EXERCISE BRIEF: Transcribe every record verbatim.

DATA:
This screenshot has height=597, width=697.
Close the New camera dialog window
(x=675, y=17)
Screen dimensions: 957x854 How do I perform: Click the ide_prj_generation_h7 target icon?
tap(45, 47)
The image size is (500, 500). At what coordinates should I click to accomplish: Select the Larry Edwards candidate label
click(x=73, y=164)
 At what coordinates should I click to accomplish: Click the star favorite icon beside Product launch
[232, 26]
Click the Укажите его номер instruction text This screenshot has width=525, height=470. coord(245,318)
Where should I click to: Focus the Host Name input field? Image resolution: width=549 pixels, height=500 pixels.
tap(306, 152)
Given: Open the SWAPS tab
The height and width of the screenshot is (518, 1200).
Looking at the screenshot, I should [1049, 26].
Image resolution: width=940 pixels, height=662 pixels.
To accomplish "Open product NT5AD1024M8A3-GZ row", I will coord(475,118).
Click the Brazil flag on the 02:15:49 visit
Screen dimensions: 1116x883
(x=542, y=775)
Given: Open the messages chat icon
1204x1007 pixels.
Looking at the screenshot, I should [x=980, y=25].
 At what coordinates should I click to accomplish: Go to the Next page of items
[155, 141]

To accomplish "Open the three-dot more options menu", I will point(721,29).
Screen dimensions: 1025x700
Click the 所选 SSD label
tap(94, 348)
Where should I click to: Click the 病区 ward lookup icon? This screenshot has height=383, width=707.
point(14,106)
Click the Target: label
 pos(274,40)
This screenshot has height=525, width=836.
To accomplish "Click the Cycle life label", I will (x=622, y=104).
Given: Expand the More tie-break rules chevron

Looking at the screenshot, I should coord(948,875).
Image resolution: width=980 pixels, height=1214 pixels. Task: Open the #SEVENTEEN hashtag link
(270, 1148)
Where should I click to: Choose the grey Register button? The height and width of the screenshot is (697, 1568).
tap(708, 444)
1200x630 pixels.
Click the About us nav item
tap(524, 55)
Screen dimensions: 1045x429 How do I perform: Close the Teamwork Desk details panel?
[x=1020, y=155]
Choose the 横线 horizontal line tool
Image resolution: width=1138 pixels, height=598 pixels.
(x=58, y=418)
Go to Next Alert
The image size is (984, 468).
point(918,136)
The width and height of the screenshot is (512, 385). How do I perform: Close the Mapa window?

OUTPUT OF THE TASK:
This screenshot has height=597, width=697.
Close the New camera dialog window
(x=675, y=17)
Screen dimensions: 957x854 How do I perform: Click the ide_prj_generation_h7 target icon?
tap(45, 47)
The image size is (500, 500). At what coordinates should I click to accomplish: Select the Larry Edwards candidate label
click(x=73, y=164)
 At what coordinates should I click to accomplish: Click the star favorite icon beside Product launch
[232, 26]
Click the Укажите его номер instruction text This screenshot has width=525, height=470. coord(245,318)
Where should I click to: Focus the Host Name input field? Image resolution: width=549 pixels, height=500 pixels.
tap(306, 152)
Given: Open the SWAPS tab
The height and width of the screenshot is (518, 1200).
Looking at the screenshot, I should [1049, 26].
Image resolution: width=940 pixels, height=662 pixels.
To accomplish "Open product NT5AD1024M8A3-GZ row", I will coord(475,118).
Click the Brazil flag on the 02:15:49 visit
Screen dimensions: 1116x883
(x=542, y=775)
Given: Open the messages chat icon
1204x1007 pixels.
Looking at the screenshot, I should [x=980, y=25].
 At what coordinates should I click to accomplish: Go to the Next page of items
[155, 141]

To accomplish "Open the three-dot more options menu", I will point(721,29).
Screen dimensions: 1025x700
Click the 所选 SSD label
tap(94, 348)
Where should I click to: Click the 病区 ward lookup icon? This screenshot has height=383, width=707.
point(14,106)
Click the Target: label
 pos(274,40)
This screenshot has height=525, width=836.
To accomplish "Click the Cycle life label", I will (x=622, y=104).
Given: Expand the More tie-break rules chevron

Looking at the screenshot, I should coord(948,875).
Image resolution: width=980 pixels, height=1214 pixels. Task: Open the #SEVENTEEN hashtag link
(270, 1148)
Where should I click to: Choose the grey Register button? The height and width of the screenshot is (697, 1568).
tap(708, 444)
1200x630 pixels.
Click the About us nav item
tap(524, 55)
Screen dimensions: 1045x429 How do I perform: Close the Teamwork Desk details panel?
[x=1020, y=155]
Choose the 横线 horizontal line tool
Image resolution: width=1138 pixels, height=598 pixels.
(x=58, y=418)
Go to Next Alert
The image size is (984, 468).
point(918,136)
The width and height of the screenshot is (512, 385). How do I perform: Close the Mapa window?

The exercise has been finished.